When it comes time to roll, Mike and Connie VanCampens welcome the opportunity.
“This is not just a trip. It is an experience,” Kansas Honor Flight volunteer Connie VanCampen said.
The VanCampens experienced five of the last 10 flights.
They say it is their way of giving back to our nation’s heroes as they were both raised by World War II heroes.
“There are a few of us who wear our father’s dog tags on the trip, because we didn’t get to take our dad on an Honor Flight,” Connie said.
They have had the opportunity to take many veterans on the trip, this year alone.
“We are just blessed to get to do it,” Kansas Honor Flight President Mike VanCampen said.
The Kansas Honor Flight program has stayed strong for years now, thanks to an all-volunteer force.
“We can’t do it without the people, that have come on board,” Connie said. “They are amazing.”
“Literally thousands of people involved in making this happen across the state of Kansas,” Mike said.
Thanks to fundraising in every form and fashion, veterans travel free.
From folks who collect aluminum cans to the tune of thousands of pounds, to ice cream carts, to smoking BBQ and showing off cars.
“It’s all ages, it’s great to have the youth involved,” Mike said.
Budding entrepreneurs launch lemonade stands, high school students line the route to welcome home heroes, and host 4-H chili feed fundraisers year after year.
“We all have our favorite stories about mail call,” Connie said.

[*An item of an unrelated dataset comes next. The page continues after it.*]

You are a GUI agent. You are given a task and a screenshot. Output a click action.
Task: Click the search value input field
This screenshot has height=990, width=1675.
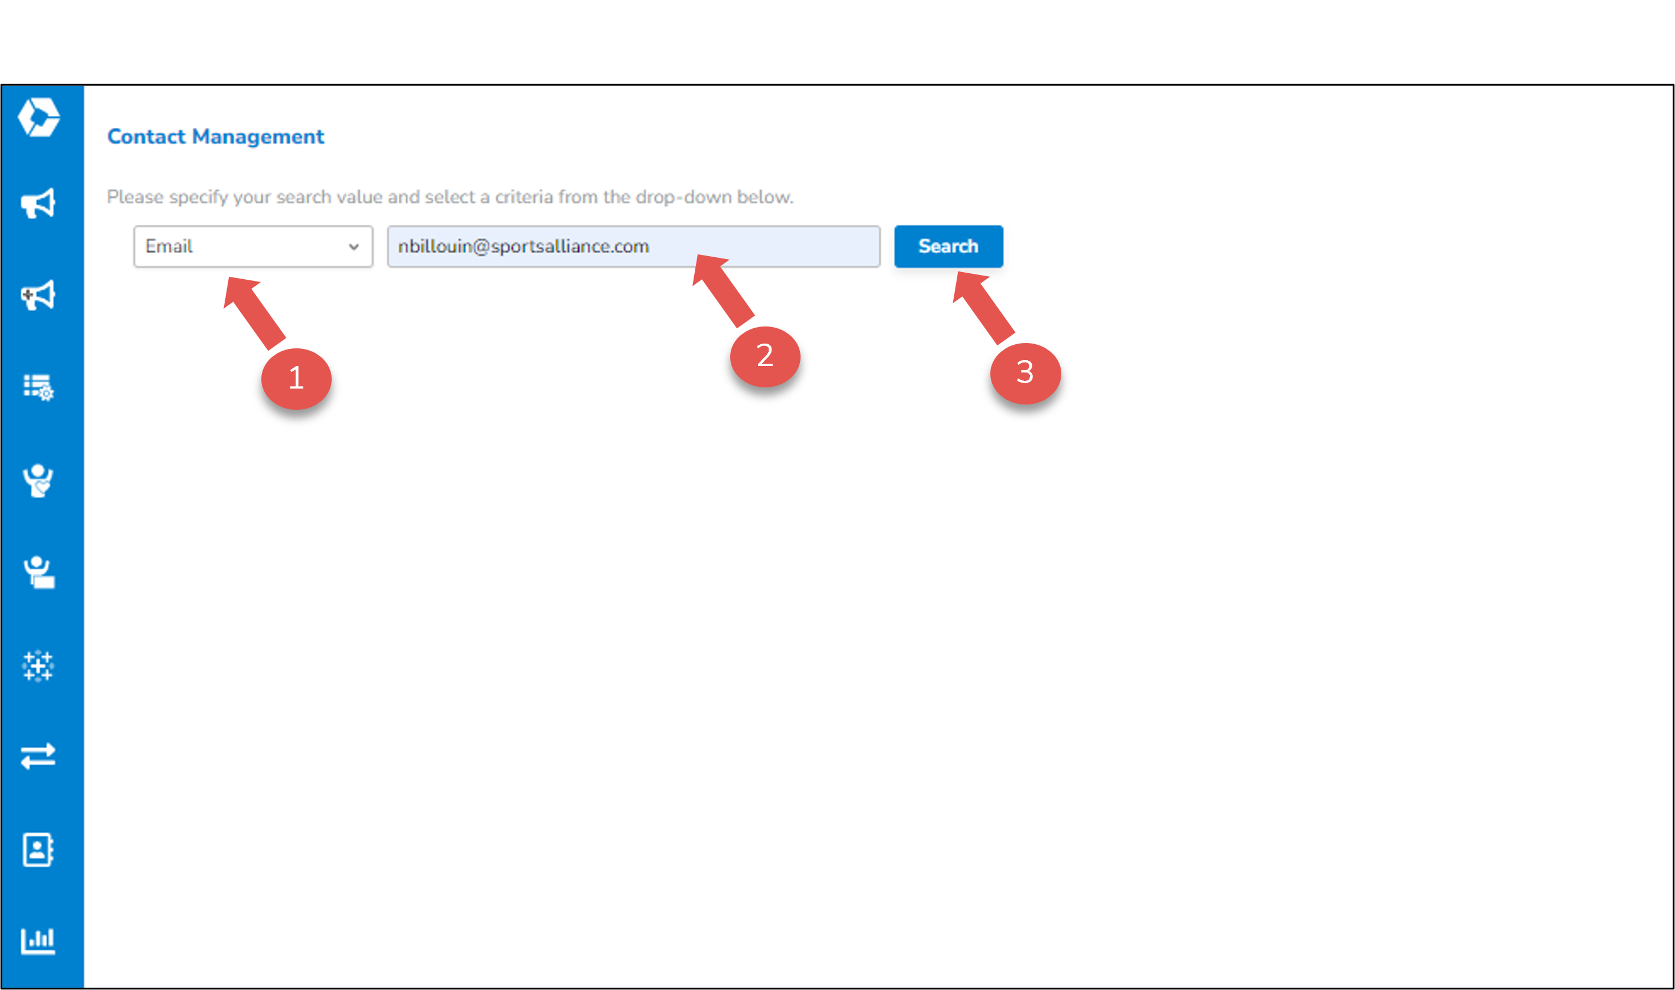(x=633, y=246)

Some write a simple letter, for veterans to open during mail call.
“They don’t ever get to meet these veterans, but they get to write a letter and it is educational opportunity for the teachers to say this is what these guys did for our country,” Mike said.
Because of what they did while in service, the VanCampens say the veterans, in the inconic t-shirts and hats, are often stopped throughout the journey.
“I think that is the most surprising thing to them, that they get recognized and thanked for what they’ve done,” Connie said.
So many call the Honor Flight a trip of a lifetime.
“The experience is safe, it’s safe for them to be emotional, it is safe for them to remember these things,” Connie said.
For many, the higlight of it all comes when they return.
“We see what it means to these guys,” VanCampen said.
From attending welcome home ceremonies, to handing out information at community events, you could even take a swing at the KHF Annual Golf Tournament, there are many ways to help bring in funds for the Kansas Honor Flight.
The VanCampens say the biggest way to help is to reach out to a veteran and make sure they know all about the flight.